The Cognitive Fusion Mechanism (CFM) in Larkos integrates LLM embeddings, neuron states, and episodic memory into a shared 64-dimensional space. It ensures information preservation, stream balance, and deterministic reproducibility, enabling dynamic, context-aware reasoning. Empirical results demonstrate strong performance in learning efficiency, domain transfer, continual learning, and meta-learning, while maintaining stability and affective coherence.


Introduction

Current AI systems struggle with catastrophic forgetting, poor generalization, and inefficient adaptation.

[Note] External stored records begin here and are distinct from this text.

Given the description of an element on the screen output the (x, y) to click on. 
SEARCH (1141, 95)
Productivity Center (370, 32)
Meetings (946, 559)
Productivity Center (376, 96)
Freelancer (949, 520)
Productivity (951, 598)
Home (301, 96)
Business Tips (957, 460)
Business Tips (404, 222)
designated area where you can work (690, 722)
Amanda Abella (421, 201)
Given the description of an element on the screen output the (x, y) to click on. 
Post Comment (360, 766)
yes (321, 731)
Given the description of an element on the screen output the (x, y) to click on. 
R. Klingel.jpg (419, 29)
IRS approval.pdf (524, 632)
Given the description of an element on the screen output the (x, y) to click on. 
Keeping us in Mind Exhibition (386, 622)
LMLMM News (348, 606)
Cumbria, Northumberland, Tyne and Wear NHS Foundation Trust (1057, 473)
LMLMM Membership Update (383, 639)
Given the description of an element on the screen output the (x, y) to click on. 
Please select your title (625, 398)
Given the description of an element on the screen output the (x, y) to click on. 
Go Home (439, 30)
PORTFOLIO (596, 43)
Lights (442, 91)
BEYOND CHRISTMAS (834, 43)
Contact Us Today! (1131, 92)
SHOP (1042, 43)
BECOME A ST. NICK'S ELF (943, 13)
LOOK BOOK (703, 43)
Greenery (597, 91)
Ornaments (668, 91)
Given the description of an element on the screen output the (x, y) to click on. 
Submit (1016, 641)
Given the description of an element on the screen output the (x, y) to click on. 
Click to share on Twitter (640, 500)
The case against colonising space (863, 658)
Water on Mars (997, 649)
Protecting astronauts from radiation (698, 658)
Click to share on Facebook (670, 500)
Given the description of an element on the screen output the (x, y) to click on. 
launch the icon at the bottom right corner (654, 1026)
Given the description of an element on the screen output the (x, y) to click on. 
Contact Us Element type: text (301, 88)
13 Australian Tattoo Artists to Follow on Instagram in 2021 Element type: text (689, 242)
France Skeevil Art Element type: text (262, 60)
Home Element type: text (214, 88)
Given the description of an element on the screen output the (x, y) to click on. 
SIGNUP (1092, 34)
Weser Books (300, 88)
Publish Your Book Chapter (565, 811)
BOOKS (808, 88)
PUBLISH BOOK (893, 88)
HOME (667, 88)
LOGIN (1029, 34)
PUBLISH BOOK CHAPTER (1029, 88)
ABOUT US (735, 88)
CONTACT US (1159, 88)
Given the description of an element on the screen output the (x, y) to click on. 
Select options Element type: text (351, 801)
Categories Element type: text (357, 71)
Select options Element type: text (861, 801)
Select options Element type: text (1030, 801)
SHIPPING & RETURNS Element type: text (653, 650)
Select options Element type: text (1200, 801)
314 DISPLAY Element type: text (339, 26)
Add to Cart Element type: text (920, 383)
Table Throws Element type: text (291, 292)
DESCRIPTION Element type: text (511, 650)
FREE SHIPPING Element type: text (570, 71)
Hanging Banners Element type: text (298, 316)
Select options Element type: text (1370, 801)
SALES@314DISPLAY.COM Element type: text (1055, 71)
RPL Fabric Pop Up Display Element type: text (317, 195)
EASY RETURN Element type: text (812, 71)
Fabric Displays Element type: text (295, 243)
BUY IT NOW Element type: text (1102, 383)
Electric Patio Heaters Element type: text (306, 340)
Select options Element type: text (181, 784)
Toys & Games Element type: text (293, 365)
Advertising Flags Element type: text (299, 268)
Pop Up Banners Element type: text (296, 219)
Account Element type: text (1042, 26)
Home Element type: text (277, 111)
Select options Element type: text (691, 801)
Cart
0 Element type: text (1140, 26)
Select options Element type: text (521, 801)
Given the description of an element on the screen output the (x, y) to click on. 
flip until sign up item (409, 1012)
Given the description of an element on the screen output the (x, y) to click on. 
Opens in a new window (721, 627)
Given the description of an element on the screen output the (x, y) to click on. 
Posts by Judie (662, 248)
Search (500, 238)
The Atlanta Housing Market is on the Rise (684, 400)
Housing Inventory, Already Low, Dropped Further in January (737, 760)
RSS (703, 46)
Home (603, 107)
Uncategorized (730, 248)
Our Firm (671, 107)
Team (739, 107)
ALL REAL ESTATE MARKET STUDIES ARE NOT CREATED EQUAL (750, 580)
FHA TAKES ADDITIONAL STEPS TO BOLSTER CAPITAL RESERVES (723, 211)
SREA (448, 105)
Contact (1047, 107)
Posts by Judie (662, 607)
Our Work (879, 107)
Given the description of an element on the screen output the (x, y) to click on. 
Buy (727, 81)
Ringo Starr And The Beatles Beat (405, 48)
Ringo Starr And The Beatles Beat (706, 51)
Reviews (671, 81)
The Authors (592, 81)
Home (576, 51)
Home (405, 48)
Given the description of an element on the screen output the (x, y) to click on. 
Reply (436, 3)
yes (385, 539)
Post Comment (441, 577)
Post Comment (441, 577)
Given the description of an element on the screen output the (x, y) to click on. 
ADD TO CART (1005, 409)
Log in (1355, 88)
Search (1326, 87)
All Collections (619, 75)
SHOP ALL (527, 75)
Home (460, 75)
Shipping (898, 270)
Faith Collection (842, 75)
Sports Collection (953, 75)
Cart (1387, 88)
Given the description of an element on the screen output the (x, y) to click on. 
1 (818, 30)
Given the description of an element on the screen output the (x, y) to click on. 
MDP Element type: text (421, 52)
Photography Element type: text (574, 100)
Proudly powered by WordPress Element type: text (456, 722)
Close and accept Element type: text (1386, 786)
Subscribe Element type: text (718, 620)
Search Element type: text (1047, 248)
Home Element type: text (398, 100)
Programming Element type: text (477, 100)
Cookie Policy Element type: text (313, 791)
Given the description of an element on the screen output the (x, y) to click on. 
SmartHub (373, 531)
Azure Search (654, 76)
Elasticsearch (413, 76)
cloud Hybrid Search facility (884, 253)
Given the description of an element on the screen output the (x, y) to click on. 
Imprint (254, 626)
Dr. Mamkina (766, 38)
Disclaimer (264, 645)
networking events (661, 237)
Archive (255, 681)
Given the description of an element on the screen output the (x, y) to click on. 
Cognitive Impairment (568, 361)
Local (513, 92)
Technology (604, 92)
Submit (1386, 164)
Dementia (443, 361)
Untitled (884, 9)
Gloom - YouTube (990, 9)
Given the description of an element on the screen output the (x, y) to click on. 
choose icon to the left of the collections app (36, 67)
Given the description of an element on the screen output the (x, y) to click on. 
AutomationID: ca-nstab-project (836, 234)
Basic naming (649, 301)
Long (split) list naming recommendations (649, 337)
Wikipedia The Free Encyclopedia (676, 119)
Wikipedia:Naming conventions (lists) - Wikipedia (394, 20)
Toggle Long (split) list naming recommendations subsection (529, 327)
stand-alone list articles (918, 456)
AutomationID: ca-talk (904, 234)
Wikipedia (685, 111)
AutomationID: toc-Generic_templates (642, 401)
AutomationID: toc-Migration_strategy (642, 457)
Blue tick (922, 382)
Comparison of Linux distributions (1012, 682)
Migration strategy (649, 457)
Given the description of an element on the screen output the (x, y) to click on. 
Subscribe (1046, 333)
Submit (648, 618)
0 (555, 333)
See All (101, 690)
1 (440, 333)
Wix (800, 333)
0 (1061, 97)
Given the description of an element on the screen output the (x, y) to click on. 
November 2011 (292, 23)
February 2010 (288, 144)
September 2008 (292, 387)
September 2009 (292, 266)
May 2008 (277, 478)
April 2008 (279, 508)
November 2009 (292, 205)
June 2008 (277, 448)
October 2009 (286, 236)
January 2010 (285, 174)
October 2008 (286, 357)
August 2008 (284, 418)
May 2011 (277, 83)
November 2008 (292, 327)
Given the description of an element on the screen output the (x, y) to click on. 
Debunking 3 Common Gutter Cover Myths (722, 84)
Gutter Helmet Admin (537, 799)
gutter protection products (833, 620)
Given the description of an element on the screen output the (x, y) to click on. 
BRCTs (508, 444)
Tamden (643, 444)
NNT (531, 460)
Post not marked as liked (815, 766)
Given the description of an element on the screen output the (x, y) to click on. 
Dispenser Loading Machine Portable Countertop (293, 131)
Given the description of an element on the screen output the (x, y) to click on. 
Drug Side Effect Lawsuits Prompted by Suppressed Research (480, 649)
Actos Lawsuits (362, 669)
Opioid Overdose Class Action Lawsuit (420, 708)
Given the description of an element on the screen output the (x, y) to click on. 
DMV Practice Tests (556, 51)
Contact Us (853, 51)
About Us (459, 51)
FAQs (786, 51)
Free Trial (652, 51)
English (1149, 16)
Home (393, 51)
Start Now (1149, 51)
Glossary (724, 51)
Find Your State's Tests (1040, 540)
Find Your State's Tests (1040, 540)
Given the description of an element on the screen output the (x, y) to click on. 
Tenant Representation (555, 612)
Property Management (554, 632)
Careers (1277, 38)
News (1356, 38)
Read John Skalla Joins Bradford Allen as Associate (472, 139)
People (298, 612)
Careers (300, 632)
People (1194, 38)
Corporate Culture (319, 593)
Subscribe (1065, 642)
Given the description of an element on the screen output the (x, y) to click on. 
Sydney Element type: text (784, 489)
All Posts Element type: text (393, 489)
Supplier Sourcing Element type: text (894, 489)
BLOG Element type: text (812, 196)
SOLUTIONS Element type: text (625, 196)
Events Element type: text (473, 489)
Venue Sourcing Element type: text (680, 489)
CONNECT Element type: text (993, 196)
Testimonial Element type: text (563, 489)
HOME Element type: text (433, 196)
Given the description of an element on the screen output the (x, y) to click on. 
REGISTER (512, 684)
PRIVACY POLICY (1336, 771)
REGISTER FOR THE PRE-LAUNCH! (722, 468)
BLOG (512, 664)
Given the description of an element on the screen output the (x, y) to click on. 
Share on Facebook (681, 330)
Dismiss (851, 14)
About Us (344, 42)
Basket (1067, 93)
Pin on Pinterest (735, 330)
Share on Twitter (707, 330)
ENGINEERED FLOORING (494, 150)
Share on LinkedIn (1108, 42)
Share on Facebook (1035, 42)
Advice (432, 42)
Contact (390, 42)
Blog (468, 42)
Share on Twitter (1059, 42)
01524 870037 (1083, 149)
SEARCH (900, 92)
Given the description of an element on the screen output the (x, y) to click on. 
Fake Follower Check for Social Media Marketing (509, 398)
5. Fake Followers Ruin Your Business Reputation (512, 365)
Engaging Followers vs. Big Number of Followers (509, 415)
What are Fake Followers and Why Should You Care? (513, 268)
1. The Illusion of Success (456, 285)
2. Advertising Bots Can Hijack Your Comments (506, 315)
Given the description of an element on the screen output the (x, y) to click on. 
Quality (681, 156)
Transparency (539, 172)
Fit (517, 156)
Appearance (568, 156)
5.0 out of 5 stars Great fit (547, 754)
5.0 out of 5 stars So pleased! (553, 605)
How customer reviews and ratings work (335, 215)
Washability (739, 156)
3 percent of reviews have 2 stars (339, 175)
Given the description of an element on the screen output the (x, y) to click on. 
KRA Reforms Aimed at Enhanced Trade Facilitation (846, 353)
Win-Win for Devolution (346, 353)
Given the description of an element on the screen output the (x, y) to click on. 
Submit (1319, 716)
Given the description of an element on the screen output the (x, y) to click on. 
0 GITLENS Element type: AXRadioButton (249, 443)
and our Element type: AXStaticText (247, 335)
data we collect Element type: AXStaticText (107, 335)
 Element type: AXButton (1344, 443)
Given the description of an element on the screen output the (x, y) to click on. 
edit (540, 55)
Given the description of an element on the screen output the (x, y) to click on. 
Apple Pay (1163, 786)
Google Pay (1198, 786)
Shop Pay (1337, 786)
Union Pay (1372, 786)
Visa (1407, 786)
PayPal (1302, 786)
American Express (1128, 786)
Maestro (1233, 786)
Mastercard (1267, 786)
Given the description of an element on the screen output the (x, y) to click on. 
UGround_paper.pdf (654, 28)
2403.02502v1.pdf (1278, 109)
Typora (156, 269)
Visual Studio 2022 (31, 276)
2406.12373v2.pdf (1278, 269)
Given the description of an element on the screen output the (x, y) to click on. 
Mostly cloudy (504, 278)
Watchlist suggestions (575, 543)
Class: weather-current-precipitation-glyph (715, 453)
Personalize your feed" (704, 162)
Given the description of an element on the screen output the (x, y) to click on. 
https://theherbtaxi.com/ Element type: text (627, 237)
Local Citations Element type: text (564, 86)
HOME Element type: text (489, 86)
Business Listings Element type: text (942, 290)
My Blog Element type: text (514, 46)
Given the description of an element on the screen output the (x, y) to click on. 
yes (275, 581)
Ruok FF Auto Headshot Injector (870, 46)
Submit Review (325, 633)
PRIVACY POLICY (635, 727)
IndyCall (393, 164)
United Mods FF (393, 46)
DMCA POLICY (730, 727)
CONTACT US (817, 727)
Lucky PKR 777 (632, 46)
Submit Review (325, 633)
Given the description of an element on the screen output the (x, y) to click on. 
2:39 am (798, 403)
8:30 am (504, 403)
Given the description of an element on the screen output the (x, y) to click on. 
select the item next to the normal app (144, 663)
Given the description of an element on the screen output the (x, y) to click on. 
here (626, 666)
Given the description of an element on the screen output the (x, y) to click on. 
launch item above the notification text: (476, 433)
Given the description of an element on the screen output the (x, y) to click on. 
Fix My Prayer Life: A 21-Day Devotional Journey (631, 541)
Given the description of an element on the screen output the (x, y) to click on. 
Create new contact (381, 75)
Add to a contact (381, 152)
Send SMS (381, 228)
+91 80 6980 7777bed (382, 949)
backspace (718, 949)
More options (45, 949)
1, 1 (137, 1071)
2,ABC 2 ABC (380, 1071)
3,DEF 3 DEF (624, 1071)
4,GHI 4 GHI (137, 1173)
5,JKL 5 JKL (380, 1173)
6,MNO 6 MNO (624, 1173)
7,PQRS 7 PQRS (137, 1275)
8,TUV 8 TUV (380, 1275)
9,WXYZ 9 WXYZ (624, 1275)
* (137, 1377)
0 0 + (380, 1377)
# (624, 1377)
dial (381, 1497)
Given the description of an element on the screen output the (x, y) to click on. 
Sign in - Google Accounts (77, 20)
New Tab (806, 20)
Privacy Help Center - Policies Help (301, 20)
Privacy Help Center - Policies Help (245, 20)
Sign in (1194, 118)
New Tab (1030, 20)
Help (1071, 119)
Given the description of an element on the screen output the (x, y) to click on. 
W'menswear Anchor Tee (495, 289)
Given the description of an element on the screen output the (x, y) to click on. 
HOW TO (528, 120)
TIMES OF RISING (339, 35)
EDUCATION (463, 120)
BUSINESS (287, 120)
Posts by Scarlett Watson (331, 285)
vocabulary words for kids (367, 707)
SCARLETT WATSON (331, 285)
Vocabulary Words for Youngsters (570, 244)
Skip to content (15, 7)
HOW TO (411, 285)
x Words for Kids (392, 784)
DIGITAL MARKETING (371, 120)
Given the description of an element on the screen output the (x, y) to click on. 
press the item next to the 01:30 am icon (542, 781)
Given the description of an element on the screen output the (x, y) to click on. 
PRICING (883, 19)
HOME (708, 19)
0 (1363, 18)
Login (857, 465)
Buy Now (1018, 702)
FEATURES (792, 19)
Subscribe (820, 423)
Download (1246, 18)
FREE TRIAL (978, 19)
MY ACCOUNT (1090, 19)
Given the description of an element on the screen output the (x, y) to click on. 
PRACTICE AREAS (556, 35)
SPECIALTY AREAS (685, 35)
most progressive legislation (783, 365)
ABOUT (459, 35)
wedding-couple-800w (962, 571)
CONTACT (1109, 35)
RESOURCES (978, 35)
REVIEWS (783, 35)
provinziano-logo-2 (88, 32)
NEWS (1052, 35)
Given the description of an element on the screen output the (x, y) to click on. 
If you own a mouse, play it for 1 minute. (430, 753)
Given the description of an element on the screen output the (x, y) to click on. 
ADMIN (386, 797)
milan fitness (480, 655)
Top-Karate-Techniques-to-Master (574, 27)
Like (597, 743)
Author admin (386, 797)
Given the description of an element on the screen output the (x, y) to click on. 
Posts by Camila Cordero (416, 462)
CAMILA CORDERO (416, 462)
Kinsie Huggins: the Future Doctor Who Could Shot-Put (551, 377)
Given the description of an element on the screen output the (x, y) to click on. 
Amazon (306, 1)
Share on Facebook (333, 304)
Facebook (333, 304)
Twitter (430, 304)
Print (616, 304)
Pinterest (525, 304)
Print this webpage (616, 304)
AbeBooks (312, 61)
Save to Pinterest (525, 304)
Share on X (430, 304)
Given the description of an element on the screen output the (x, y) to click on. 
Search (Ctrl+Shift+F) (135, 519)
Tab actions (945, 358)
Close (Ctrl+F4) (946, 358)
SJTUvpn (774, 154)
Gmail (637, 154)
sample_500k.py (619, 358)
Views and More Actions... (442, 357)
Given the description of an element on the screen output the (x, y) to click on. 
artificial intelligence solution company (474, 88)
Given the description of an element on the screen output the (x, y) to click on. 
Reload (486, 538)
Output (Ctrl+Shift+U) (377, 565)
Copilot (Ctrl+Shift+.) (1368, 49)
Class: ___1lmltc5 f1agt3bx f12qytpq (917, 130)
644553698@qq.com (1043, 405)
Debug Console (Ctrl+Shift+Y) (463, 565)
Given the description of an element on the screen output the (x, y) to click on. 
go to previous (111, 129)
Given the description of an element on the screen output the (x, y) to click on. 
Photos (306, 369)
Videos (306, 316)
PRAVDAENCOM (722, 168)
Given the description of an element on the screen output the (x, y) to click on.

CFM addresses these by unifying heterogeneous information streams into a cohesive cognitive architecture, validated through a 9-test framework.


Core Architecture: Cognitive Fusion Mechanism (CFM)

Input Streams

  1. LLM Query Stream: Dense embedding vector (q_raw ∈ ℝ^d_llm) from the LLM, blended with text input embeddings at 50% strength.
  2. Neuron Stream: Flattened vector (n_flat ∈ ℝ^16N) for up to 8 active neurons, capturing state, output, connections, and topology.
  3. Memory Stream: Up to 300 episodic entries, each with:
    • A 22D vector (prior neuron states + external features).
    • Importance weight (α_i).
    • Timestamp (τ_i).

Projection Mechanism

  • Deterministic Random Projections: Maps arbitrary-dimensional inputs to 64D using a splitmix64-style hash, ensuring:
    • Dense mixing (all input dimensions influence output).
    • No information loss (no blocking/striding).
    • Reproducibility (fixed seeds across runs).
  • Full Projection: Scales input by 1/√n (Johnson-Lindenstrauss lemma).
  • Banded Projection: Projects into disjoint bands of the 64D output (seeds: 1009, 2003, 3001).

Processing Pipeline

  1. LLM Query Processing: Project + layer-normalize; blend with text input.
  2. Neuron Feature Extraction: Project + normalize flattened neuron vector.
  3. Top-K Memory Attention: Select top 8 memory entries via dot-product similarity; softmax-normalize scores.
  4. Banded Assembly: Re-project each stream into disjoint 64D bands:
    • LLM: [0:22]
    • Neurons: [22:43]
    • Memory: [43:64]
  5. Cross-Band Mixing: Introduce interactions between bands via sigmoid-modulated mixing.
  6. Output Normalization: Layer-normalize the final vector.

Design Rationale

  • Deterministic Projection: C-side fusion is a feature extractor (not a learner); gradients are killed at the C boundary.
  • Banded Architecture: Prevents stream dominance (e.g., neurons/memory burying LLM queries).
  • Top-K Memory Attention: Ensures peaked, informative attention (avoids uniform noise averaging).
  • Orthogonal Subspaces: Separate seeds for each band guarantee stream independence.

Key Results

Test Status Key Metric
Learning Efficiency PASS Total Improvement: +0.4770
Domain Transfer PASS Transfer Efficiency: +0.6388
Continual Learning PASS Forgetting Index: +0.2477
Discovery FAIL Variance Ratio: +0.1634
Model Stability PASS Loss Late Std: +0.0194
Internal World Model PASS Fused Dimensionality: 1.0
Adaptation Speed PASS Recovery Epochs: 5
Meta-Learning PASS Slope Trend: +0.0045
Affective Representations PASS Affective Complexity: +1.1916

Analysis Highlights

  • Rapid Convergence: 77% loss reduction in early epochs (Test 1).
  • Robust Transfer: 63.88% efficiency in domain adaptation (Test 2).
  • Continual Learning: Low forgetting index (0.2477) and fast recovery (Test 3).
  • Stability: Low loss variance (0.0194) and full dimensionality (Test 5).
  • Meta-Learning: Improving slope trend (+0.0045) shows "learning to learn" (Test 8).
  • Affective Coherence: High arousal correlates with high loss (Test 9).

Conclusion

CFM enables robust, interpretable, and adaptive cognitive modeling by unifying LLM embeddings, neuron states, and memory. It addresses catastrophic forgetting, poor generalization, and inefficient adaptation, paving the way for human-like AI systems. Future work will focus on scaling and refining exploration-exploitation balance.